How to Set and Achieve New Year’s Resolutions and Every Other Goal?
The New Year is a fresh start for many to change in their lives.
They would make a list of resolutions that not many seem to keep.
In fact, data from the University of Scranton notes that 45% of us make resolutions, but only 8% of those resolution makers actually achieve their goals.
One of the main reasons for such a high failure rate is that people don’t set a strategy to reach those goals.
Below are some common resolutions and how to reach those goals.
- Exercise more
- Lose weight
- Eat healthier food
- Learn a new language or skill
- Get out of debt
- Reach financial independence
- Quit a bad habit (smoking, arriving late, procrastinating, scrolling down social media, watching too much TV…)
- Build a good habit (waking up early, meditation…)
- Spend more time with family and friends
- Find your significant other
- Reduce stress in your life
- Travel more
- Read more
- Become happier with your life
- Volunteer and give more to charity
Today you’re going to learn proven ways that will help you set goals and achieve them.
Ready? Let’s jump right in!
- #1. Mentally Prepare For Change
- #2. Set SMART Goals
- #3. Make a Step-by-Step Plan
- #4. Write Down Your Goals
- #5. Tell Others About Your Goal
- #6. Take It One Goal At A Time
- #7. Start Small
- #8. Be Aware Of Your Limiting Beliefs
- #9. Overcome Procrastination.
- #10. Motivate Yourself
- #11. A Better Way to Use Visualization.
- #12. DoubleThink
- #13. Keep Track of Your Progress (e.g., in a journal or on a chart)

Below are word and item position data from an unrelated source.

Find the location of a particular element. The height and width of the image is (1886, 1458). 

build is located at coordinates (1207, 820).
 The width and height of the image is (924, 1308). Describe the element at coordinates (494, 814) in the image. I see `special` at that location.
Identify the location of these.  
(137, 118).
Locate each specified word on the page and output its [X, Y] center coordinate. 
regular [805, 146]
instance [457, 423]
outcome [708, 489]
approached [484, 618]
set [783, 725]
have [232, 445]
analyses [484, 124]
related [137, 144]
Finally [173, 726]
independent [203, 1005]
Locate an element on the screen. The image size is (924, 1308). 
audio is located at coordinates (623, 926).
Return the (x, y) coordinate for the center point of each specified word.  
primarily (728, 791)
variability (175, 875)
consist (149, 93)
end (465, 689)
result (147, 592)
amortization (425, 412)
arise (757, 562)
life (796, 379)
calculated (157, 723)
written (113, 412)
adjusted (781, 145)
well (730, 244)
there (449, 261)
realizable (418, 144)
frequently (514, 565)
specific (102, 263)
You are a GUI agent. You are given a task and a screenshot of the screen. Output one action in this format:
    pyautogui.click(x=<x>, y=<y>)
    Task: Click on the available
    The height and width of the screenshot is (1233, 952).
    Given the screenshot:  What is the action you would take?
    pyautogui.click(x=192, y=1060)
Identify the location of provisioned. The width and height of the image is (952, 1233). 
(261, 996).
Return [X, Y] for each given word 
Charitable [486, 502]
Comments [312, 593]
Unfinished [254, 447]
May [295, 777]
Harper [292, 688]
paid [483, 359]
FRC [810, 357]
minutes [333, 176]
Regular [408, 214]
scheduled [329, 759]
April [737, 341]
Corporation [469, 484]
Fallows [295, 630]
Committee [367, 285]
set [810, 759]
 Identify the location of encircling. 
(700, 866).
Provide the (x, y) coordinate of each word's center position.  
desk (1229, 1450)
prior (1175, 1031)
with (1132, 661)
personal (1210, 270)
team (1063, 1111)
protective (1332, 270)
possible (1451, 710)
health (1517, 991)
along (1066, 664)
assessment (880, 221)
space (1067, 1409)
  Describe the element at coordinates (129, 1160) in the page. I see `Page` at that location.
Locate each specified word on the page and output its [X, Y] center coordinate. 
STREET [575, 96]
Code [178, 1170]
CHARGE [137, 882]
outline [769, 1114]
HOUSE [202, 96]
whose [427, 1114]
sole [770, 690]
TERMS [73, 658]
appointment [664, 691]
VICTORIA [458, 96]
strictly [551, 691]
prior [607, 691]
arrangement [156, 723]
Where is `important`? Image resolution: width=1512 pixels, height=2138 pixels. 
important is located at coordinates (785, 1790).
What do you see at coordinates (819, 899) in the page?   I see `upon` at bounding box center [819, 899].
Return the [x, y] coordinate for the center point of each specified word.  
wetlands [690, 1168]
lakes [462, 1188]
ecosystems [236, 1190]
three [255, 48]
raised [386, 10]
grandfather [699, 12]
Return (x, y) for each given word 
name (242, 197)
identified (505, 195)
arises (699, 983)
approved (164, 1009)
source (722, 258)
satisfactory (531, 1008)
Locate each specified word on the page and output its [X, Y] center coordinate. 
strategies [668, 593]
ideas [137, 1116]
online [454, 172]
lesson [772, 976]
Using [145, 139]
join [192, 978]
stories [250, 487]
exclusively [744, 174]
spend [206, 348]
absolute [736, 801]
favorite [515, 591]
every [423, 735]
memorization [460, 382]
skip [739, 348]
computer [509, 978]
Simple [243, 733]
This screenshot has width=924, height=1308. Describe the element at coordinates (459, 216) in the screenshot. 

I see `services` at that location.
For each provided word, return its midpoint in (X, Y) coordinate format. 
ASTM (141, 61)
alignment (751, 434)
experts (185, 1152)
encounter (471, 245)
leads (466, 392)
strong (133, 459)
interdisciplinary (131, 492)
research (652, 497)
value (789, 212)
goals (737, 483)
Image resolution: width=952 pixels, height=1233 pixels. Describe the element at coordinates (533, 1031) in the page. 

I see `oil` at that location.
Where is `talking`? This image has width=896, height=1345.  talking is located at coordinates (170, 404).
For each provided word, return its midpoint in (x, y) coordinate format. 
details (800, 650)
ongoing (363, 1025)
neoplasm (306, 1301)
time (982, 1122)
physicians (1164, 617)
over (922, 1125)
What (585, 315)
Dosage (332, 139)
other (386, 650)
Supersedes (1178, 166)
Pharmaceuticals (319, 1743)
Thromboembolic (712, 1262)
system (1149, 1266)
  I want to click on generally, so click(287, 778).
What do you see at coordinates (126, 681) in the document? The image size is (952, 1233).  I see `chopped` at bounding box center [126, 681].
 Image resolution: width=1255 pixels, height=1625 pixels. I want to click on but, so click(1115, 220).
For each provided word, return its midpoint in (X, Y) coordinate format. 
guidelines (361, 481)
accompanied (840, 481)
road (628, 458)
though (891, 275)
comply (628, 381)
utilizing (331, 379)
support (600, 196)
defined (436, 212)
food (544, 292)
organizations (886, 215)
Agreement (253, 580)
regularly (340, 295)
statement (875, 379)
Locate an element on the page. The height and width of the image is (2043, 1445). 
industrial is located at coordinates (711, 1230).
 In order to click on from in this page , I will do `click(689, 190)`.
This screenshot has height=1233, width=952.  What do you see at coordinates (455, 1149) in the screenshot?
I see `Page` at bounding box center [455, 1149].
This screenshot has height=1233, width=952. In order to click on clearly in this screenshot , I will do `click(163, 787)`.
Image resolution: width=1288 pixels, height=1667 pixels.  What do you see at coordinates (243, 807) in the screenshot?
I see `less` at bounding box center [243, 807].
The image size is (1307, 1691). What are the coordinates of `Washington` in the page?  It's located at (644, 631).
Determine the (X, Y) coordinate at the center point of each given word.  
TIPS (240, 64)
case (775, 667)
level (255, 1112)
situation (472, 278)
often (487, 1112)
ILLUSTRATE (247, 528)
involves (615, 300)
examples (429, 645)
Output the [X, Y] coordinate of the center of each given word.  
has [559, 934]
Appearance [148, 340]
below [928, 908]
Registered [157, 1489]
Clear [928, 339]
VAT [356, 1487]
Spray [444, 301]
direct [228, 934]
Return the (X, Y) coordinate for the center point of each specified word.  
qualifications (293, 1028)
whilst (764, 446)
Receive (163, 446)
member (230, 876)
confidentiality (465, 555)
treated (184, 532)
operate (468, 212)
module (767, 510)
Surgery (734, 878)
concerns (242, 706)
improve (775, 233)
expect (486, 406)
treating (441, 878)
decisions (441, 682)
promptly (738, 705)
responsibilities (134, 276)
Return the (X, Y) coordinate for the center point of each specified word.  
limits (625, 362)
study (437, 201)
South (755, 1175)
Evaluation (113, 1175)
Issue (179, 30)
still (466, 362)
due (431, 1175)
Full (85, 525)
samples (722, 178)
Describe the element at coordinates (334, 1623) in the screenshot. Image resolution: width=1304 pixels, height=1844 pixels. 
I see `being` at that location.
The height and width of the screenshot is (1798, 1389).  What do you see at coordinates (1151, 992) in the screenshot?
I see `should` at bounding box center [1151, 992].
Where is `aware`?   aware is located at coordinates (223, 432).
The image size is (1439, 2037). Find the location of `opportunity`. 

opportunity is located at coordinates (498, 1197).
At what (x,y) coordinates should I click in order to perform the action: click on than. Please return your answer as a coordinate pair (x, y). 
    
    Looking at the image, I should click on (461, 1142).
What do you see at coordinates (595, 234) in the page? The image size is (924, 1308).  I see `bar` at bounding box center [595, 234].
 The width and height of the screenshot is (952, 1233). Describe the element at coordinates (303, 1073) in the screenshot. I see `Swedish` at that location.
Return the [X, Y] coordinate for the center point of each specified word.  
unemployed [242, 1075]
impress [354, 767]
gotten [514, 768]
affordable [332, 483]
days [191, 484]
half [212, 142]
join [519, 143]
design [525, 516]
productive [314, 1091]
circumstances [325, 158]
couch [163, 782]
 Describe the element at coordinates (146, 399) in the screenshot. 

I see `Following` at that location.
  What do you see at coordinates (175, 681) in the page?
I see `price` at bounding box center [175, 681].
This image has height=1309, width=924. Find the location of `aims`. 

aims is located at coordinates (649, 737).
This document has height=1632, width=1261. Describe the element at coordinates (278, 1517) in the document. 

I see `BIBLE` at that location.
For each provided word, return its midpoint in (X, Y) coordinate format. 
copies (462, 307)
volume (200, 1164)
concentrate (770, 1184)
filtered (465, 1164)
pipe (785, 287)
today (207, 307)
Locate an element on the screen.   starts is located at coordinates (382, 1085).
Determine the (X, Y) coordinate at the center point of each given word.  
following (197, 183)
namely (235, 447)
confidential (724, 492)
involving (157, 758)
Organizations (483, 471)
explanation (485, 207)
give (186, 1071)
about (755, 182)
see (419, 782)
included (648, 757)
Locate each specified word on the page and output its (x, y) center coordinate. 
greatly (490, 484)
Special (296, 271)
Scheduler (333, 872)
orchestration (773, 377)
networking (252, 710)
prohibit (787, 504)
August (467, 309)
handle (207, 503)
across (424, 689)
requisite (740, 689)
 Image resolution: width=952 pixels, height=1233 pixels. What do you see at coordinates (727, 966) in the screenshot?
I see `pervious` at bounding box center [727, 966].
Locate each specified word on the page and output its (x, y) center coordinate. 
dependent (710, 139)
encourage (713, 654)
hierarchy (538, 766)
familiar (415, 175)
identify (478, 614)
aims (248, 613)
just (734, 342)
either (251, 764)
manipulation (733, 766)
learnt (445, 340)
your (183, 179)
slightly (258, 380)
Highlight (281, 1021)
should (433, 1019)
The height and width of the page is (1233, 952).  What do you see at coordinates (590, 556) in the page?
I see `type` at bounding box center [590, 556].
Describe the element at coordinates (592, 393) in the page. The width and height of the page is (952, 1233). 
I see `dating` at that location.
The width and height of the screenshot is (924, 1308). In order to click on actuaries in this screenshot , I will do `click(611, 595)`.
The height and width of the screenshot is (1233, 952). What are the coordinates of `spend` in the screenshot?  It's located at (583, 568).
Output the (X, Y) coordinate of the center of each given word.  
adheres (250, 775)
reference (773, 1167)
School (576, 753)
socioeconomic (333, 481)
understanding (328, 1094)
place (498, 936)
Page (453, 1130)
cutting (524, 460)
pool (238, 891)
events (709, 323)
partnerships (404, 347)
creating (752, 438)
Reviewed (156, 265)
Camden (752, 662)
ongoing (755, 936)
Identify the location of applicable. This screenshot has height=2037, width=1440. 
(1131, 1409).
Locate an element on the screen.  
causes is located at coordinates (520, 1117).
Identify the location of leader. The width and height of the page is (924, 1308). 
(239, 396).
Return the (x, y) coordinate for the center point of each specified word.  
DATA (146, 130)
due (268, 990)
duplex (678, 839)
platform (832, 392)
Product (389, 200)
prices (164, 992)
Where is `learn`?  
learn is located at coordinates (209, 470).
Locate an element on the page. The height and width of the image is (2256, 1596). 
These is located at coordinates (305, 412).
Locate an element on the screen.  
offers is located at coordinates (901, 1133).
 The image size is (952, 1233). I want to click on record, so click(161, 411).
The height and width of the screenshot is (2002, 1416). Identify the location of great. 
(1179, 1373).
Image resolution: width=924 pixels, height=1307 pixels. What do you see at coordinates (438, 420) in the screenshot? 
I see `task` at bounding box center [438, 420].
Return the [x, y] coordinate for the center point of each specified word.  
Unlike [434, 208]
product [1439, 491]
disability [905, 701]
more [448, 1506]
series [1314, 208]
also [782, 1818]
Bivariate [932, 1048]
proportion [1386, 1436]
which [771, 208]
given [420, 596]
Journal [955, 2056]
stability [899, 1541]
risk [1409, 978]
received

- #14. Review Your Goals Regularly
- #15. Reward Yourself for the Progress You Make
#1. Mentally Prepare For Change
Making a change is no easy task.
You’ll have to make sacrifices and feel uncomfortable before it gets any better.
That’s why you need to prepare yourself mentally and keep in mind that any discomfort you might feel, is only part of the process and that eventually, it’ll get better.
In other words, be willing to delay instant gratifications for the greater reward.
#2. Set SMART Goals
Whatever goal you’re setting make sure it checks all the SMART goal setting framework:
• Specific – make the goal as clear and specific as possible.
“Eating healthier” could be set in a more specific way like “eating less junk food”, or “eating more vegetables and fruits”.
• Measurable – Quantify your goal if possible, i.e. I will save $2.000 this year.
• Attainable – Your goal should be challenging enough yet within the realm of possibility.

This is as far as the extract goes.